Il y a parfois un revers de la médaille à une trop grande passion. Quand un athlète s’enfonce trop dans son sport, il peut frapper le mur lorsque les résultats ne sont pas à la hauteur.

«Jo avait dominé à tous les niveaux avant la LNH. Il est un deuxième choix au total de la LHJMQ par les Mooseheads (2011) et un troisième choix au total par le Lightning (2013), a rappelé Ducharme. Il fait face à de l’adversité dans la LNH. Je le vois grandir tous les ans pour mieux gérer ça. Je sais qu’il continue à travailler pour devenir le joueur qu’il veut être. Mais c’est un gars qui cherche tellement à bien faire que parfois ça peut jouer contre lui. Dans le sens qu’il peut se placer trop de pression. Si vous pensez que les gens ont de grandes attentes envers lui, il faut comprendre que Jo a des attentes encore plus élevées envers lui-même.»

Aux yeux de Goyens, l’ailier gauche de 26 ans a le caractère pour remonter la pente.

«Oui, j’ai confiance de le voir rebondir. Les gens oublient que Jo à son arrivée dans le Midget AAA avec le Lac St-Louis était un joueur sous le radar. Il n’avait pas encore une grande notoriété. Ce n’est pas les Lions qui ont créé Jo, mais nous l’avons aidé.»

«On me posait la même question pour ses débuts à Montréal. Je sais que le monde peut dire que je suis un ancien coach de Jo dans le hockey mineur et que j’étais en amour avec ce joueur. Quand tu joues pour les Lions, il y a une pression. C’est un gros marché dans le Midget AAA, c’est une équipe prestigieuse. Après, il a joué à Halifax dans l’une des plus grosses villes de la LHJMQ. Il se retrouvait encore sous les projecteurs.»

Après une longue réponse, Goyens a retrouvé son souffle pour y aller d’une image forte.

«Jo a toujours roulé dans des minis-gros marchés. Il a toujours gagné. Oui, Montréal, c’est un autre niveau.
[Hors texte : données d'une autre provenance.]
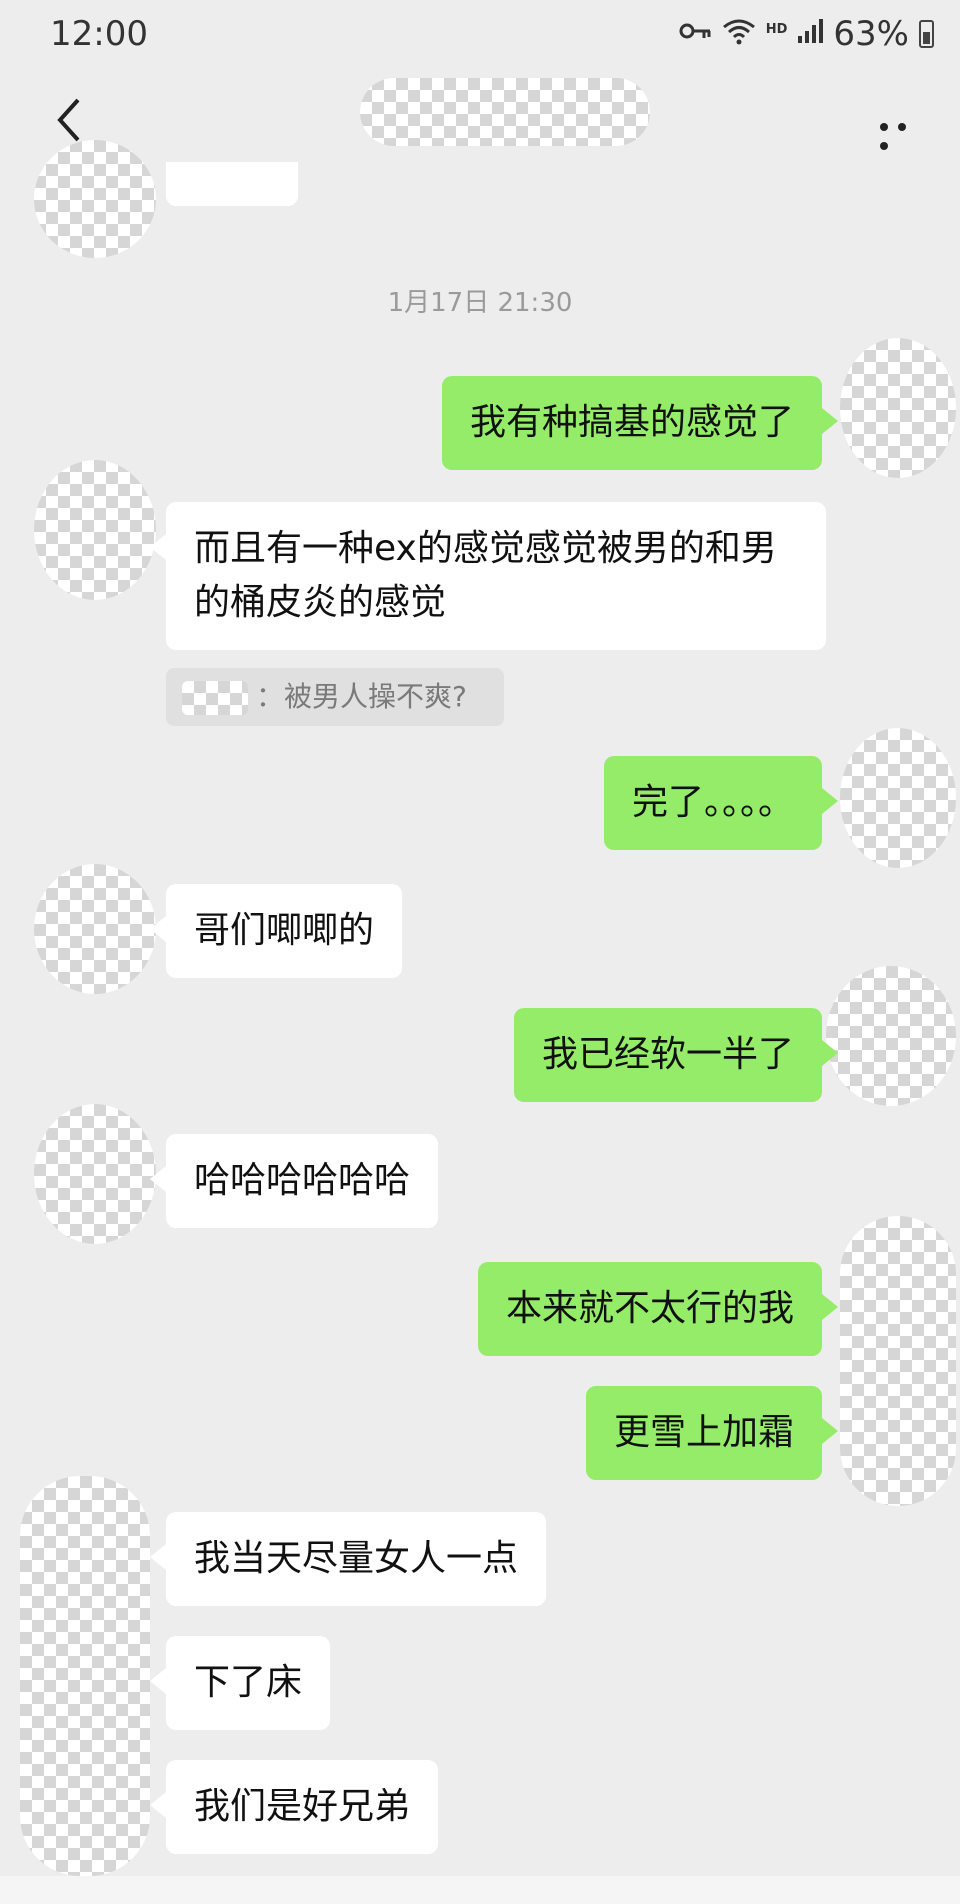  I want to click on message-bubble: 哈哈哈哈哈哈, so click(294, 1181).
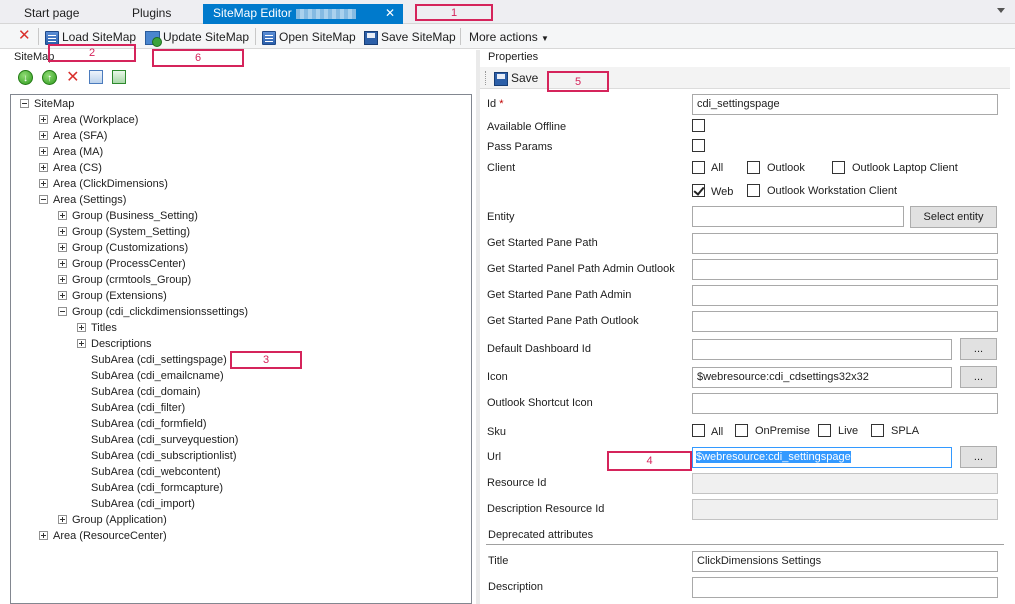 The image size is (1015, 604). I want to click on close-tab-icon: ✕, so click(390, 13).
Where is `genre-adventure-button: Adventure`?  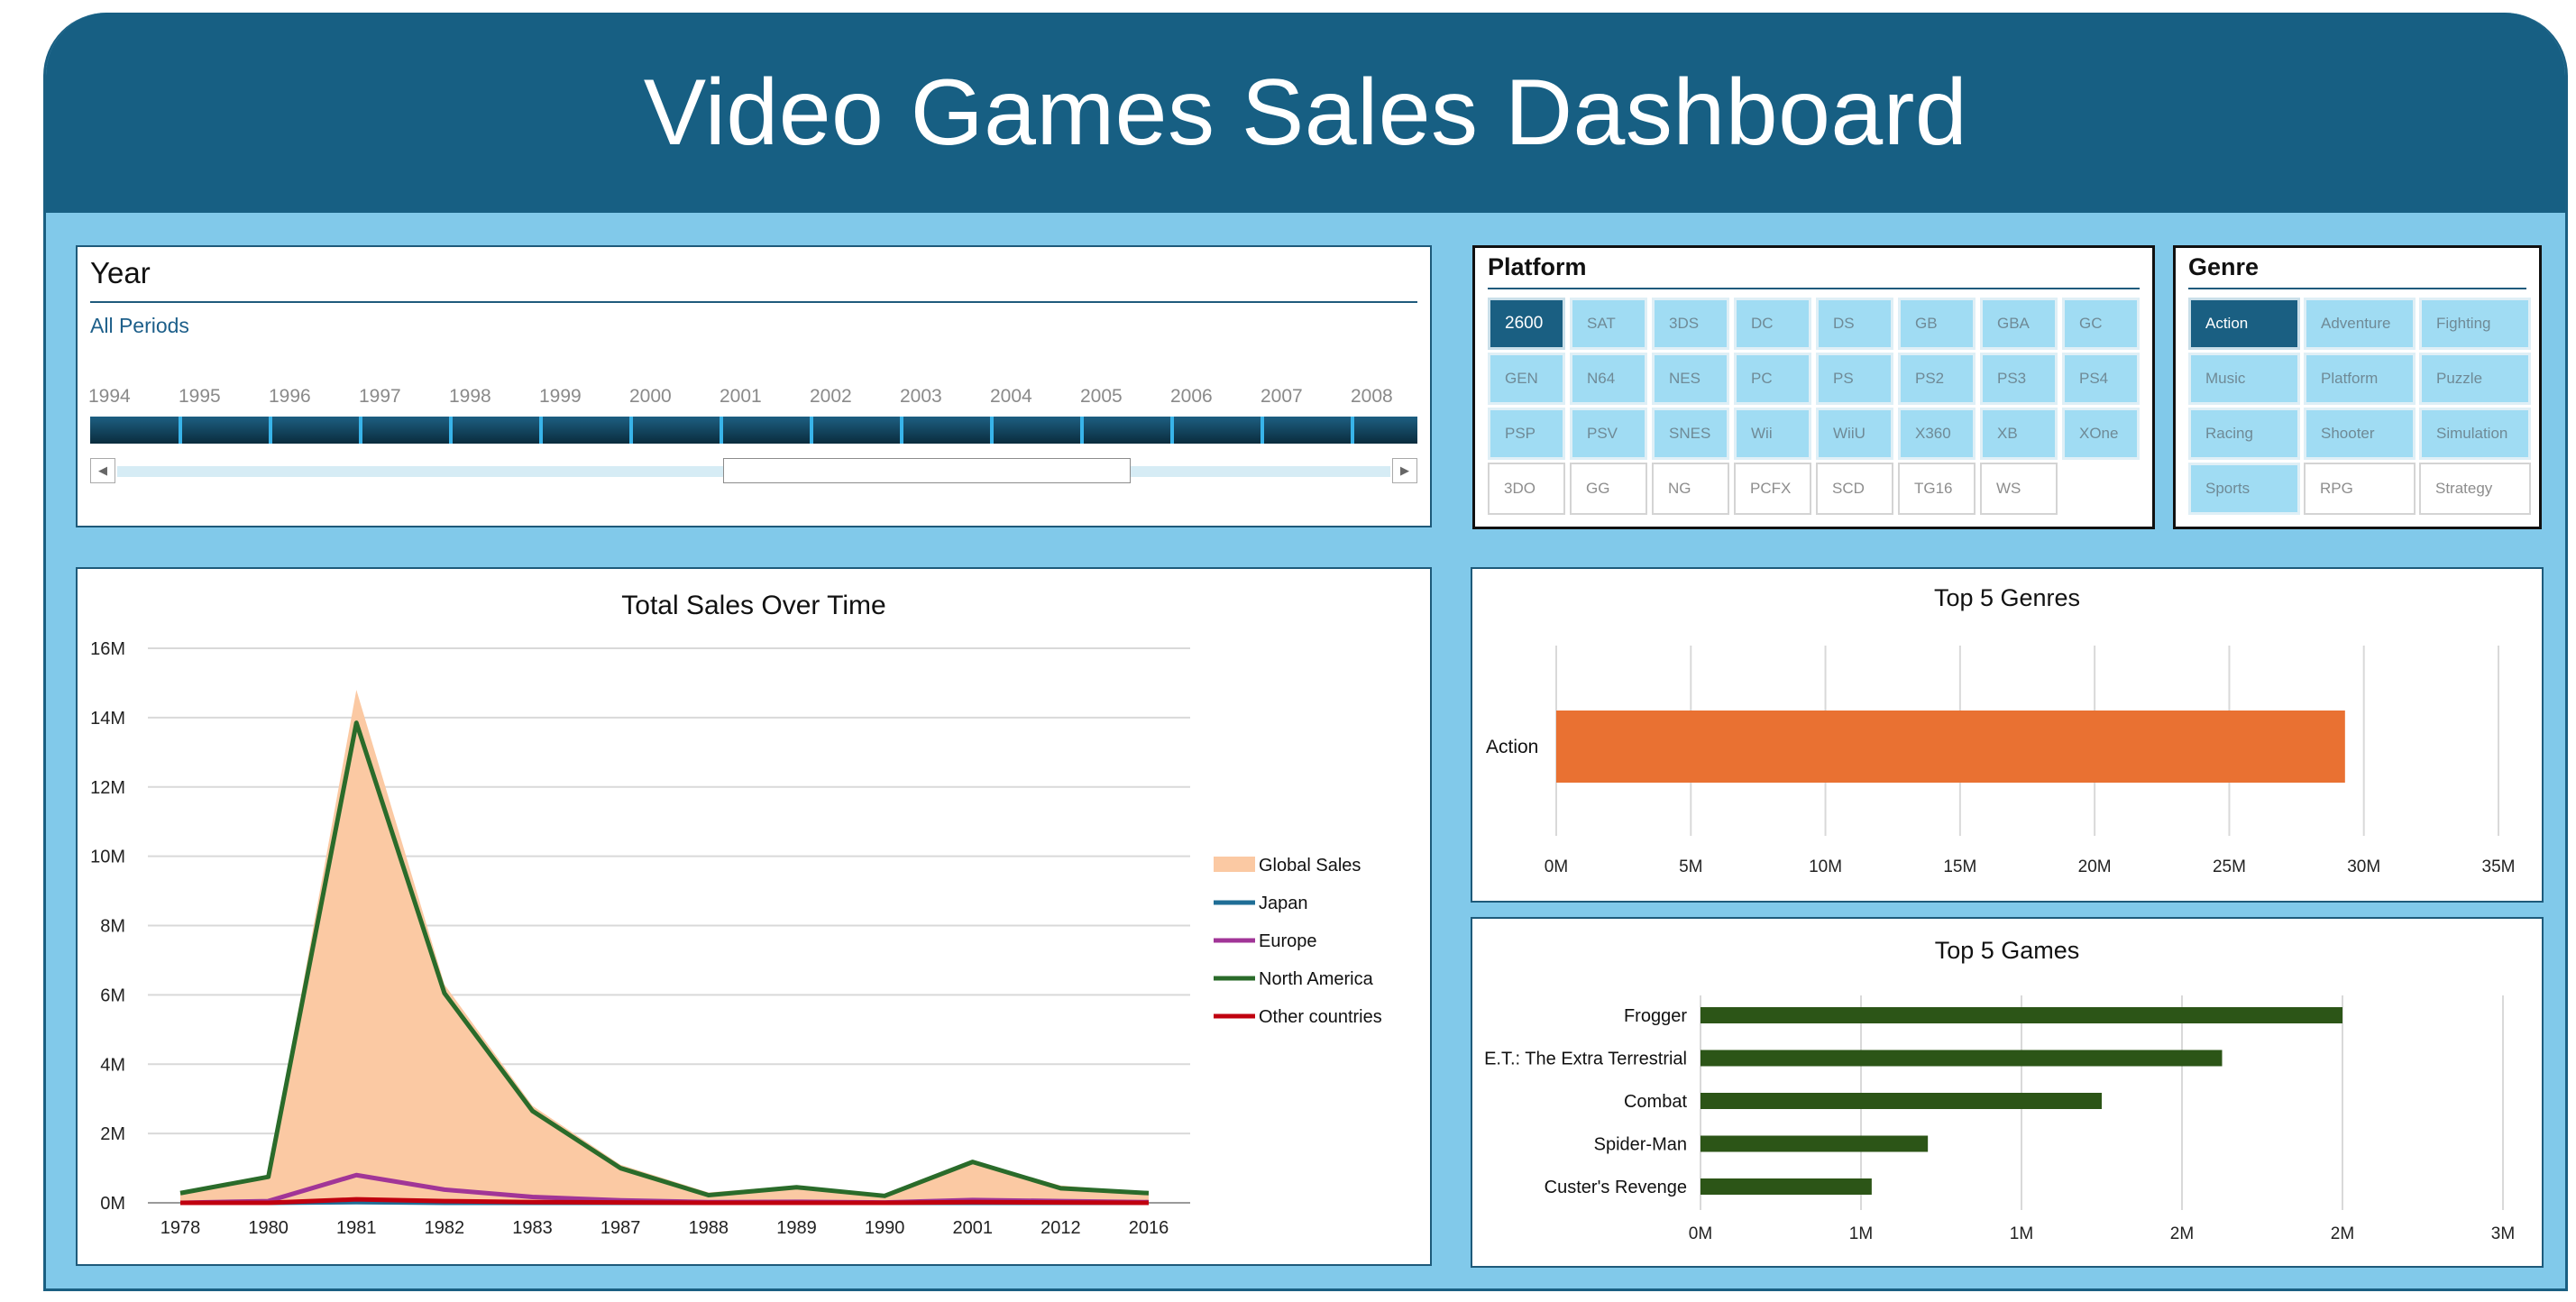 genre-adventure-button: Adventure is located at coordinates (2360, 324).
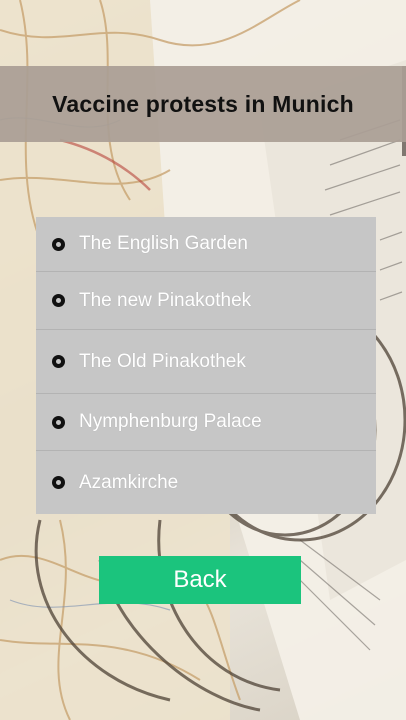 This screenshot has width=406, height=720. I want to click on header-bar: Vaccine protests in Munich, so click(203, 104).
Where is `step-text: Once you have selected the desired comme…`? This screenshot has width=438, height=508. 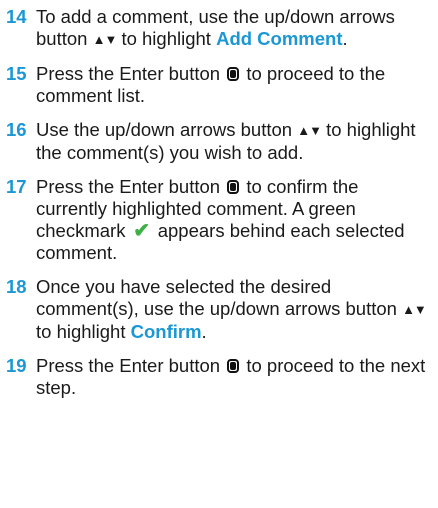
step-text: Once you have selected the desired comme… is located at coordinates (232, 310).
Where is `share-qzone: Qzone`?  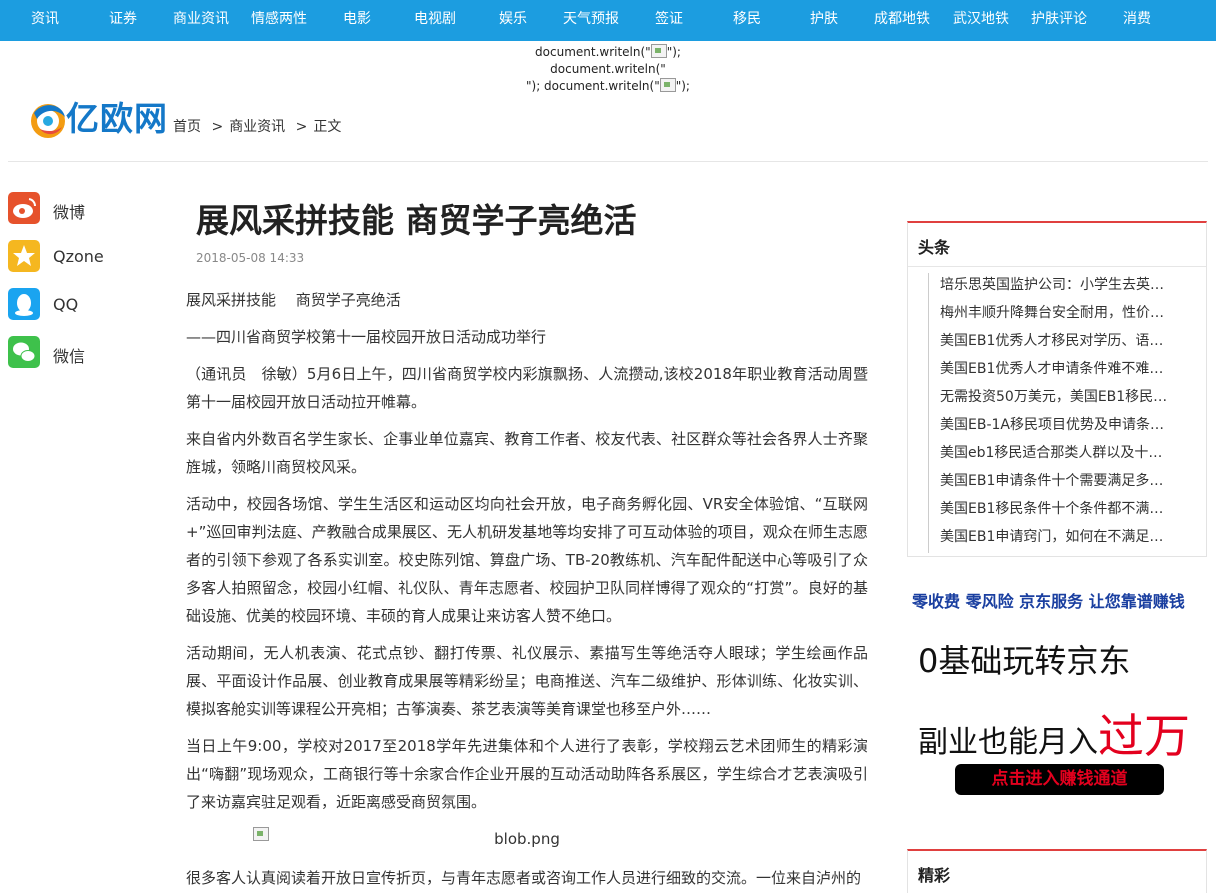
share-qzone: Qzone is located at coordinates (78, 262).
C’est unique dans la LNH. Un joueur du Canadien, c’est comme une rock star. Ils sont des « Bono » du hockey.»

«Je ne veux pas bien décrire à quoi ressemble cette pression à Montréal. Mais il y a toujours un élément d’adaptation. J’espère pour Jo qu’il y parviendra. On veut juste qu’il soit content et qu’il performe à son potentiel. Moi, je pense que Jo sera correct. Il aura une belle saison.»